Coca-Cola is launching a new milk brand Fairlife, which will cost twice the amount of standard milk.
The milk brand will launch in the US in December. It says that compared with standard milk, protein will be 50 per cent higher, sugar reduced by 30 per cent and there will be no lactose.
Fairlife has been branded and marketed as a healthy lifestyle choice and the provenance of the product and the farming methods of the family-owned dairy farms have been brought into the brand story.
It has not yet been able to confirm who has designed the campaign and identity, which comprises a green and blue typographic identity and a smile icon against a milky-white background.
Fairlife is a joint venture between Coca-Cola and Select Milk Producers, a partnership which has already produced another drink, Core Power, a “post work-out high protein recovery shake” according to Coca Cola.
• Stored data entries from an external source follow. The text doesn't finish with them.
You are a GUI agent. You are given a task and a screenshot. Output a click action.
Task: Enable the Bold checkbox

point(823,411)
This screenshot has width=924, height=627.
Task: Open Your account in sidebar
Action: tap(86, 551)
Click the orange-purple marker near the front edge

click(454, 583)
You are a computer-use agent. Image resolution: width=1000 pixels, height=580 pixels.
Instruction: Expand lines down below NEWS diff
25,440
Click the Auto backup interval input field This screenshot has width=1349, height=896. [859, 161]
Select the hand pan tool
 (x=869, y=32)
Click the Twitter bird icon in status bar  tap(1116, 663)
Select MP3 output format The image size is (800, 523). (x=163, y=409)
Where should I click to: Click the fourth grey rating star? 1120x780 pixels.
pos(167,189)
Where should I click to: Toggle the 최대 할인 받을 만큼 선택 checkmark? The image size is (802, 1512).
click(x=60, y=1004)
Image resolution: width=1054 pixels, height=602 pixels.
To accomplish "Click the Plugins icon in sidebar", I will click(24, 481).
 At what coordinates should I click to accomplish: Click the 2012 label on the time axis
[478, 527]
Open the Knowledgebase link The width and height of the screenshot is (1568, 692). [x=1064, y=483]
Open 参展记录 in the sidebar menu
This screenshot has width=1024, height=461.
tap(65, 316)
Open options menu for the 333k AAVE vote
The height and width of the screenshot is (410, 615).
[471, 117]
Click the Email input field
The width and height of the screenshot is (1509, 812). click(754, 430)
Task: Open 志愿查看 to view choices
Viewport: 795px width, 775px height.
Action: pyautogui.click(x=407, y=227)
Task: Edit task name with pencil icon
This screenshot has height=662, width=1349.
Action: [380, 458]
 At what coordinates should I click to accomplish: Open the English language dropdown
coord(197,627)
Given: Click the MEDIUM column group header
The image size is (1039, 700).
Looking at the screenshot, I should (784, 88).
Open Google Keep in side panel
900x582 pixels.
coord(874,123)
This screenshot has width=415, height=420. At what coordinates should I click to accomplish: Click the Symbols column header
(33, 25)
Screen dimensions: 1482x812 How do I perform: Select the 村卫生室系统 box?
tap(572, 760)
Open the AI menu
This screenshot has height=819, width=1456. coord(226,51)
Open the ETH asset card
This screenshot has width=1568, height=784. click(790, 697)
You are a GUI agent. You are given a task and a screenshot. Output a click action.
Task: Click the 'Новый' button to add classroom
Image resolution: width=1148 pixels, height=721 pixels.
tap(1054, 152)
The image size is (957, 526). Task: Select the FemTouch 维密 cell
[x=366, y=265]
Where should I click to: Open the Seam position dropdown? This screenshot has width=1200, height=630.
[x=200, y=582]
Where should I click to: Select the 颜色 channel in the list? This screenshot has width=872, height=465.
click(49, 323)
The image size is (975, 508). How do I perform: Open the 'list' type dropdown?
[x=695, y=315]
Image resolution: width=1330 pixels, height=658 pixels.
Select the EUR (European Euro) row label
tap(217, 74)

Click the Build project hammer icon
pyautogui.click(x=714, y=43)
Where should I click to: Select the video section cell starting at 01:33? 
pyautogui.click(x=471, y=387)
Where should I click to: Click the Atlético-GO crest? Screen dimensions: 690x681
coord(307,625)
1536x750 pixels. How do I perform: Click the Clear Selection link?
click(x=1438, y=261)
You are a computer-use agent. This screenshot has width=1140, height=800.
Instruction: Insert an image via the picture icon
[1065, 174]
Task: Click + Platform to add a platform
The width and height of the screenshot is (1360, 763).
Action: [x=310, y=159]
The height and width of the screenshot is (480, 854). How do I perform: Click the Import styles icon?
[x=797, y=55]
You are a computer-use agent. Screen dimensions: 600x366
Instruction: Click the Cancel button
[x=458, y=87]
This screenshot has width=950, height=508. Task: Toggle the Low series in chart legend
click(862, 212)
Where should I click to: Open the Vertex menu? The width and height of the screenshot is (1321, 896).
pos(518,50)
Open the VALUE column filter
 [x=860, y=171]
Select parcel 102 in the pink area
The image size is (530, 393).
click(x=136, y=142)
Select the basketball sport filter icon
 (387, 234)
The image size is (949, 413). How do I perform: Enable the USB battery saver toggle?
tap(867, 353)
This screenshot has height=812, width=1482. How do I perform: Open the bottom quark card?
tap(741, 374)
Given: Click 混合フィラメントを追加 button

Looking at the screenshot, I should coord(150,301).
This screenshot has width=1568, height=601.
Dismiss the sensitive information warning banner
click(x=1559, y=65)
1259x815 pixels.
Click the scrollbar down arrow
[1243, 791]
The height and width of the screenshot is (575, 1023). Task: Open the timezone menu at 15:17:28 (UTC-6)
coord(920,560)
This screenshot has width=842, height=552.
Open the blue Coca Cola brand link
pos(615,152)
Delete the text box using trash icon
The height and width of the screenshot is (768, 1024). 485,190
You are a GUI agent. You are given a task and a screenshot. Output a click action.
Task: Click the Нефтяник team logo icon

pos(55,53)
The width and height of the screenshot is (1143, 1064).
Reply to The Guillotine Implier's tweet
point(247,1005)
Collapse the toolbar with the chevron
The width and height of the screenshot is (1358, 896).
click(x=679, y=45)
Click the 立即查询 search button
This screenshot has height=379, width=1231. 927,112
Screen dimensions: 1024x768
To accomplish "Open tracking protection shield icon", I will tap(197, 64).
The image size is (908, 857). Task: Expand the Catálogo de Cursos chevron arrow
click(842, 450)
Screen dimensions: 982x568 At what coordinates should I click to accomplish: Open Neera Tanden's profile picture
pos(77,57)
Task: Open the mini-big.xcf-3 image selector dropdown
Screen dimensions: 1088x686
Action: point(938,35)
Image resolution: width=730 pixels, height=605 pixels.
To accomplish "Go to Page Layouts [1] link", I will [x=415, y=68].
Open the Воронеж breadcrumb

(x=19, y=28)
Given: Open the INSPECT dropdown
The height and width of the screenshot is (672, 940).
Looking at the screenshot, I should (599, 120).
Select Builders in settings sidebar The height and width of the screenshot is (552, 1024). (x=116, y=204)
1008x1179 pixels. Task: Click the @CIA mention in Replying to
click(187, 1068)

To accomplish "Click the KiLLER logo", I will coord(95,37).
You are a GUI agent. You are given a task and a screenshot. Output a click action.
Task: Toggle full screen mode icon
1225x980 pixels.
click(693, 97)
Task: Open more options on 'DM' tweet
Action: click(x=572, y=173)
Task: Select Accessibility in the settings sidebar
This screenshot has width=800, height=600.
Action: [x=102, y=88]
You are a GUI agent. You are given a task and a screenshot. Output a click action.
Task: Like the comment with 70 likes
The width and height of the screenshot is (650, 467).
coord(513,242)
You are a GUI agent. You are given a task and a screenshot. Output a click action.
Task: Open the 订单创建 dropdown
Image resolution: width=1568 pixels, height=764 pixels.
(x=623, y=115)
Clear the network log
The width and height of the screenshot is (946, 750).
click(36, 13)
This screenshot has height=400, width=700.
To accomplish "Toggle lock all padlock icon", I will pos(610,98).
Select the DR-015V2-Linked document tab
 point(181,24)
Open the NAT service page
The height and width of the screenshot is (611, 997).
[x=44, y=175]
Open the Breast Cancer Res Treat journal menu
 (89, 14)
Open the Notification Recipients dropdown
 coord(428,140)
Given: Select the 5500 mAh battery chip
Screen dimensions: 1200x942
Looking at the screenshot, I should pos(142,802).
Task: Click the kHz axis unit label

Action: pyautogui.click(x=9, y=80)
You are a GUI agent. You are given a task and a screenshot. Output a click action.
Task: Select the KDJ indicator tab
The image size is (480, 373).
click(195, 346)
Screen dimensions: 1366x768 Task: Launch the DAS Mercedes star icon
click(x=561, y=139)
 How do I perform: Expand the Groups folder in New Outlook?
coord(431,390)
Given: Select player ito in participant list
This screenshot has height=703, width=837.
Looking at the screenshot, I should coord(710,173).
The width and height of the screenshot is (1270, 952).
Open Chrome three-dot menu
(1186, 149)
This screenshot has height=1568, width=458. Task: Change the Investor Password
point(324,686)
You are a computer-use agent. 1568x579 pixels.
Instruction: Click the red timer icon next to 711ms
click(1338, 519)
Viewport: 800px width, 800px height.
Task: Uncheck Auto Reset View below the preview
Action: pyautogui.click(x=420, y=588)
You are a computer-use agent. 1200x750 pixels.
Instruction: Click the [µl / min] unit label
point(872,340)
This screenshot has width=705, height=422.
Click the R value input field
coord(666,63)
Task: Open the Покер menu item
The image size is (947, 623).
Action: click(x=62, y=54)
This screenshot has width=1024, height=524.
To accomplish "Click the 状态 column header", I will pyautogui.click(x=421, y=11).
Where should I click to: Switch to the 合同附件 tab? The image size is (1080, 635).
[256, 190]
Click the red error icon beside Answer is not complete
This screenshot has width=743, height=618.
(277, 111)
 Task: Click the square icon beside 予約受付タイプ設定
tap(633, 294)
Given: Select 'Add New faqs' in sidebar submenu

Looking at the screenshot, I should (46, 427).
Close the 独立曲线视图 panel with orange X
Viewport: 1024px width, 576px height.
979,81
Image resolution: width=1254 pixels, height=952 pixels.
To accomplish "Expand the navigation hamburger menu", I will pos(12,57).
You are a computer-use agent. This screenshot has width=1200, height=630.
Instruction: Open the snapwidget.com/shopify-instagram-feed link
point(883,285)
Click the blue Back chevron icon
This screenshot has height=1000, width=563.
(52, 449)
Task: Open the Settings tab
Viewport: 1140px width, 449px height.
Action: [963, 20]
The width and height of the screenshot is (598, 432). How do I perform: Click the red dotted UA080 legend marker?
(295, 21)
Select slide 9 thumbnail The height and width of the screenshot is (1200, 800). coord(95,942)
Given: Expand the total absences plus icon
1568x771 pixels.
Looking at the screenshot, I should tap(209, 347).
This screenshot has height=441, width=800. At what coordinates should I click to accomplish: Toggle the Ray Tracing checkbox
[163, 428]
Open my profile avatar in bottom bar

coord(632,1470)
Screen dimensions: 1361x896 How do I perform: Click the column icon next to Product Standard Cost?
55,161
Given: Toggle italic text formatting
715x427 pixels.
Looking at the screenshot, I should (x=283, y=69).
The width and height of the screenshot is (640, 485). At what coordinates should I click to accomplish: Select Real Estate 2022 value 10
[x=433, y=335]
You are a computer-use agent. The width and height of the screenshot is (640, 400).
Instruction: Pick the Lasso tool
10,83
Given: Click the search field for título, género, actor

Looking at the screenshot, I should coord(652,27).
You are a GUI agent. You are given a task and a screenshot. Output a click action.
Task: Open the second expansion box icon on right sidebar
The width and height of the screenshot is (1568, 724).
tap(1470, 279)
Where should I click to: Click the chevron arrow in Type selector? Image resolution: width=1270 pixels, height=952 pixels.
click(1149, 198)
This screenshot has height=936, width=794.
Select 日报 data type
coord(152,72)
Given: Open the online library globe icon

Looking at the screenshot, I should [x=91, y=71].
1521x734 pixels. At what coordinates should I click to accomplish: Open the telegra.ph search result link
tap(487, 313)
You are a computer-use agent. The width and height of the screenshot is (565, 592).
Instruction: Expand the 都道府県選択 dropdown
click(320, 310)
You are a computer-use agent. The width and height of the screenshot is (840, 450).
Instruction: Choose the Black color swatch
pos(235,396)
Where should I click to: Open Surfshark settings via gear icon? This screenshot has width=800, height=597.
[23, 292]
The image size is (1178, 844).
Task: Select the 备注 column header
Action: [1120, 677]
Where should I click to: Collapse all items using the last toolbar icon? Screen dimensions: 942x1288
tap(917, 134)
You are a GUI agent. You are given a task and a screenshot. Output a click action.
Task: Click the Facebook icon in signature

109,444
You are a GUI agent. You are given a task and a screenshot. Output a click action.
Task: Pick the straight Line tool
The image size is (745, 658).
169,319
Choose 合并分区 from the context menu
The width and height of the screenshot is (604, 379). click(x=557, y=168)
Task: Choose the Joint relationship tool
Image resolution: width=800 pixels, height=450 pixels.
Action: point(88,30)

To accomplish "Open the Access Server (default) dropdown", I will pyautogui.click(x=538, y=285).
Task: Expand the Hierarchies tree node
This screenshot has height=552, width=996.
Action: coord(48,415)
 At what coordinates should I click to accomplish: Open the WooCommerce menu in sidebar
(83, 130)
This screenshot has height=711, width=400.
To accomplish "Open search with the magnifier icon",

Fairlife LLC was formed in 2012 by the Coca-Cola company and Select Milk Producers, a group of 92 dairy farms throughout Texas, New Mexico and Mid-West America.
Speaking at a Morgan Stanley conference, global chief customer officer and president, Coca-Cola North America said that Fairlife has a proprietary milk filtering process “that allows you to increase protein by 50 per cent, take sugar down by 30 per cent, and have no lactose”.
He also said that for a milk that’s “premiumised and tastes better we’ll charge twice as much for it as the milk we used to buying in a jug.”